## [The problem]
Output exactly the lines from the line that has "Where should I" through the last line of the data below, with no pictures.

Dataset entries
----------------
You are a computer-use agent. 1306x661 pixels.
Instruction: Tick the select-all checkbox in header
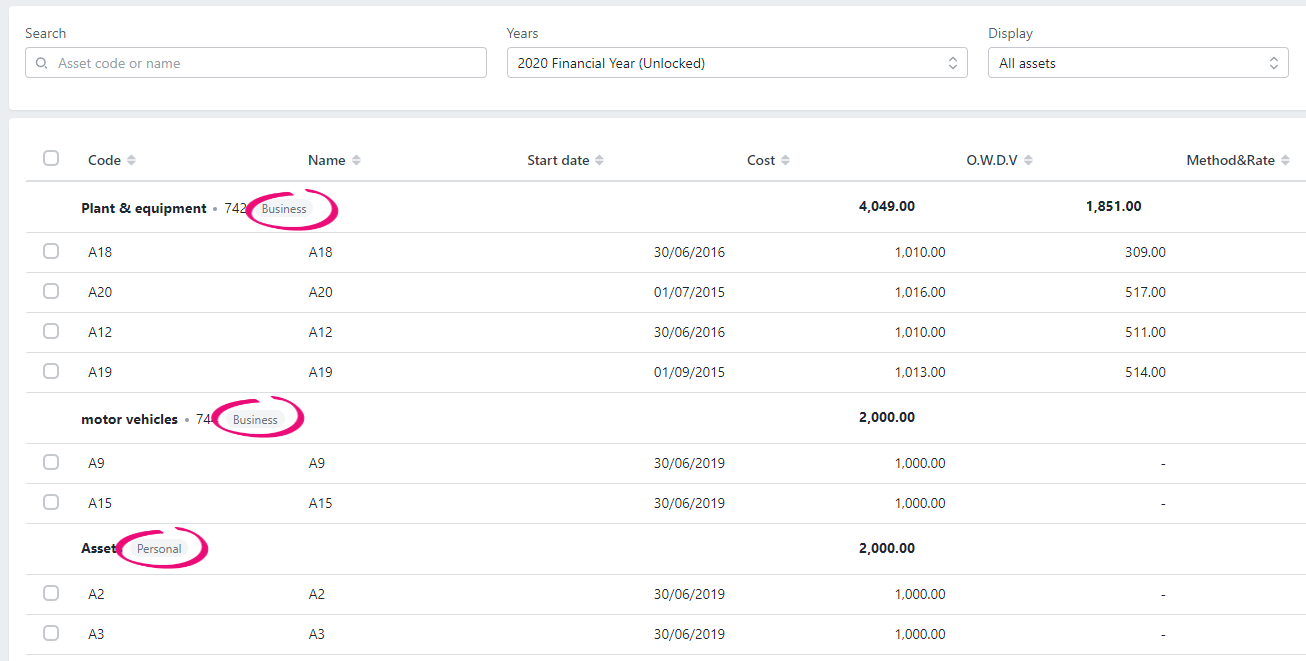coord(51,158)
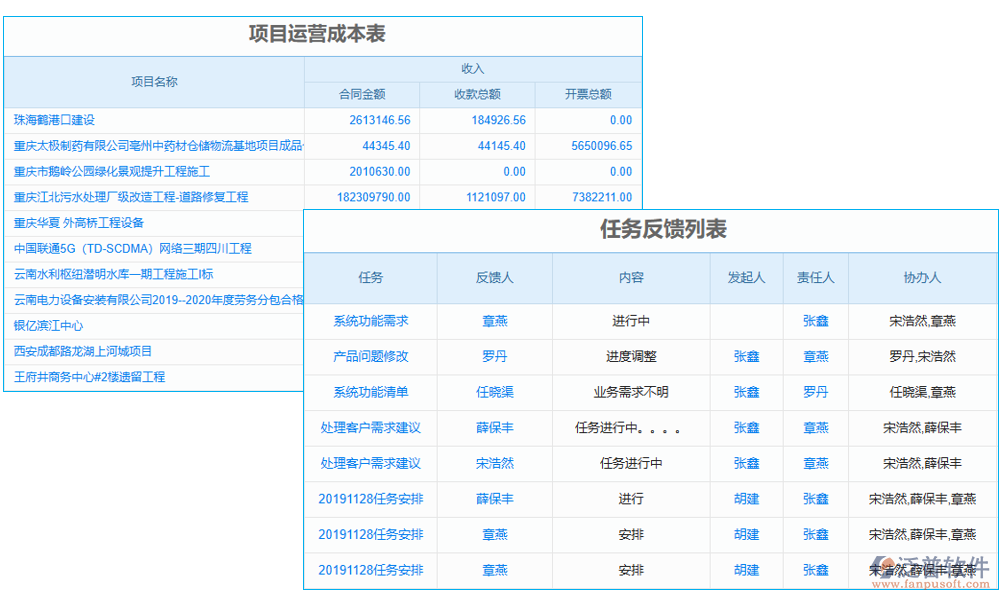Open the 西安成都路龙湖上河城项目 link
The width and height of the screenshot is (1000, 600).
(87, 351)
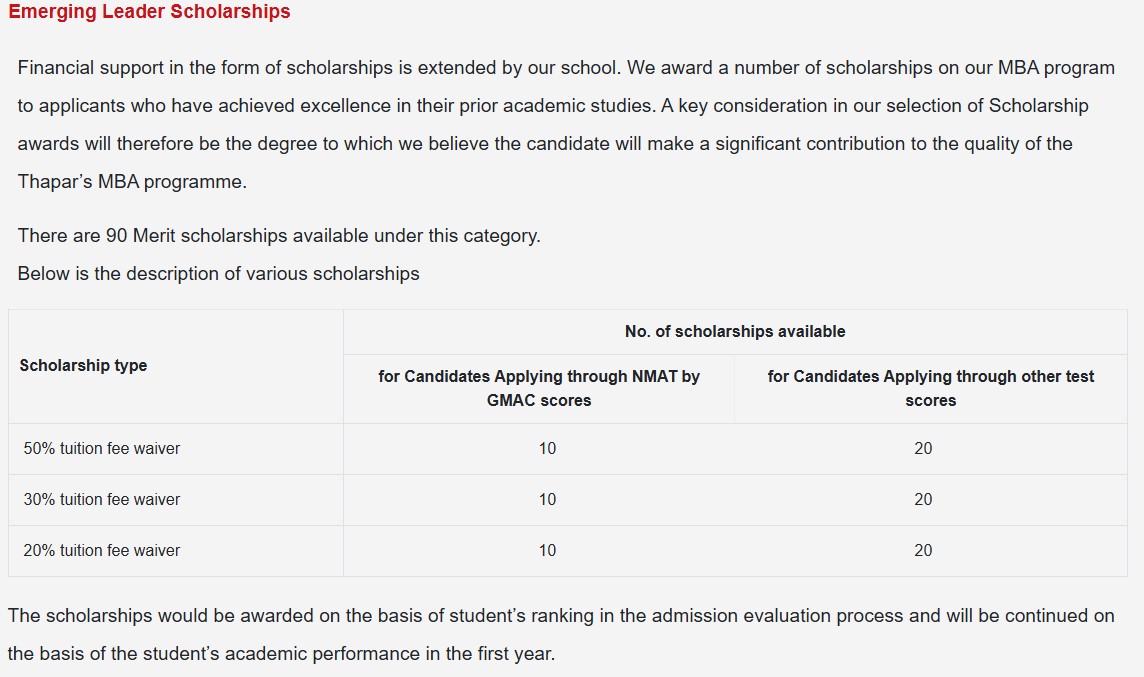Click the '30% tuition fee waiver' row label
1144x677 pixels.
102,499
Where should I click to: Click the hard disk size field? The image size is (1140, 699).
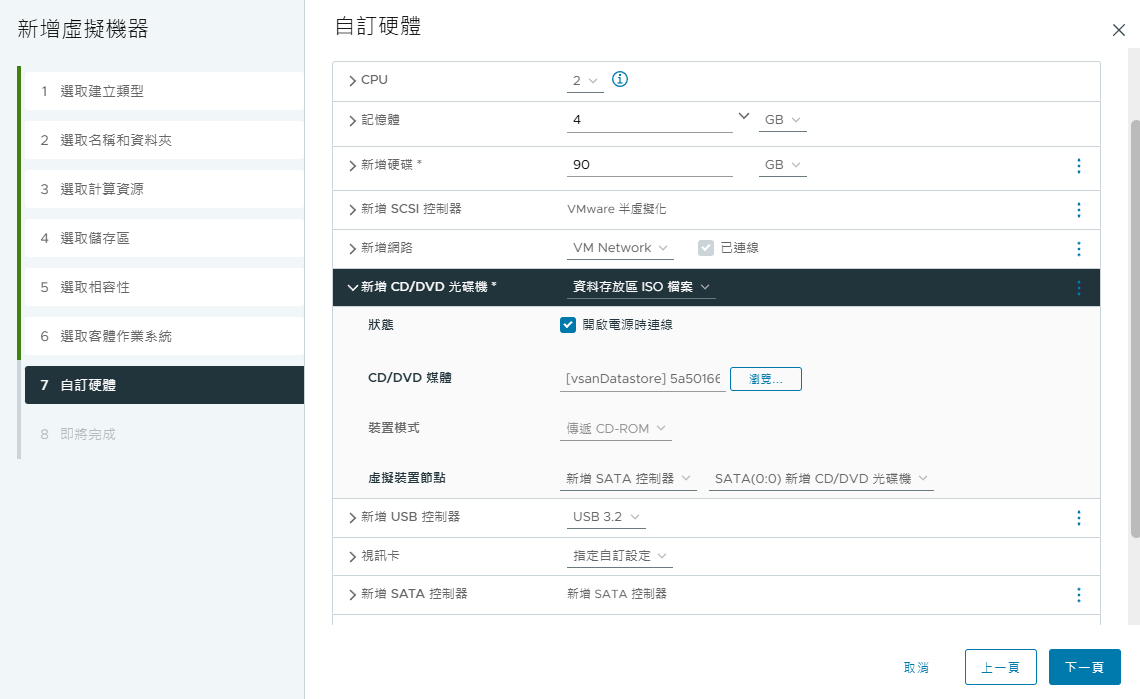click(x=649, y=165)
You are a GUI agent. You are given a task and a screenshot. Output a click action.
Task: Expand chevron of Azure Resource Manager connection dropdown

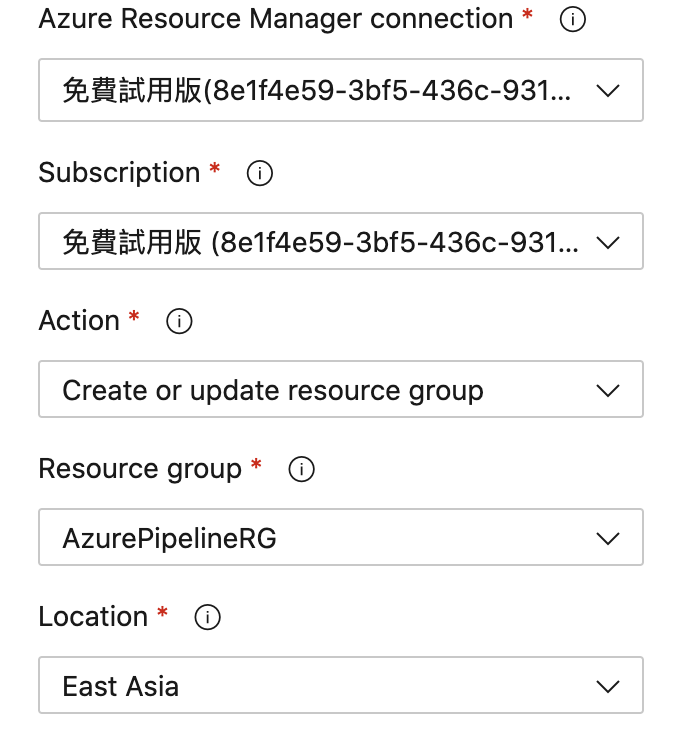(x=608, y=91)
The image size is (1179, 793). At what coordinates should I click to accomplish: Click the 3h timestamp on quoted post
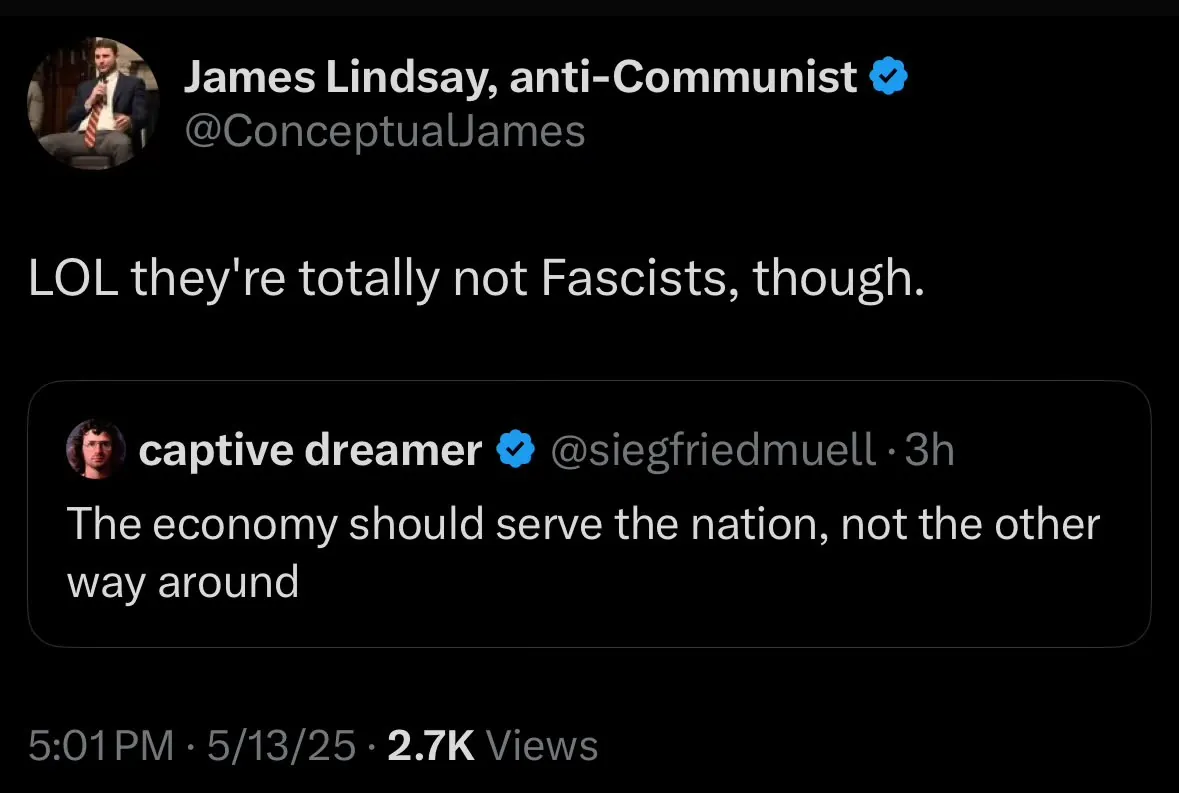[x=929, y=451]
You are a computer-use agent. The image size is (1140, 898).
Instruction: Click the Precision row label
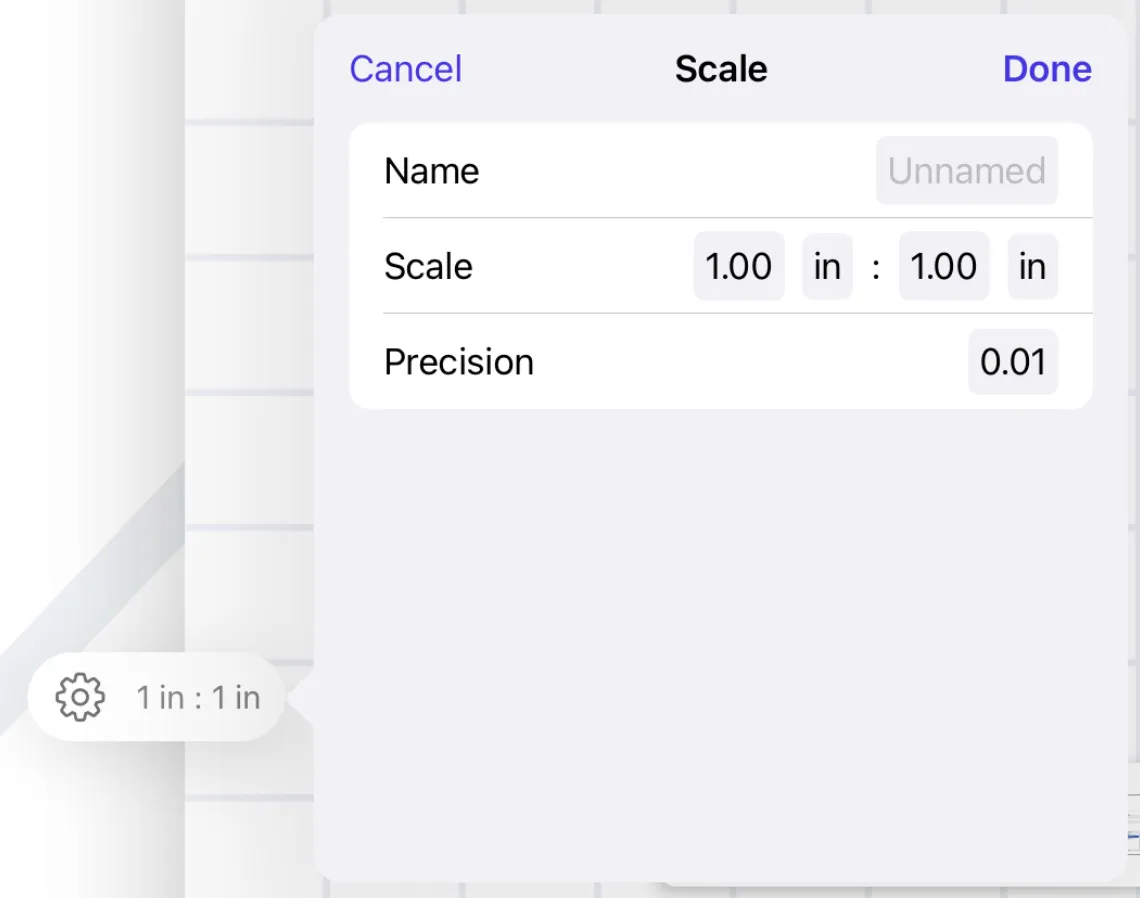(459, 361)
----------------
## [Solution for this problem]
Where should I click to: Click the hard disk size field? The image size is (1140, 699).
click(x=649, y=165)
You are a GUI agent. You are given a task and a screenshot. Output a click action.
Task: Expand chevron of Azure Resource Manager connection dropdown

(x=608, y=91)
The image size is (1179, 793). At what coordinates should I click to accomplish: Click the 3h timestamp on quoted post
[x=929, y=451]
You are a computer-use agent. The image size is (1140, 898).
Instruction: Click the Precision row label
(459, 361)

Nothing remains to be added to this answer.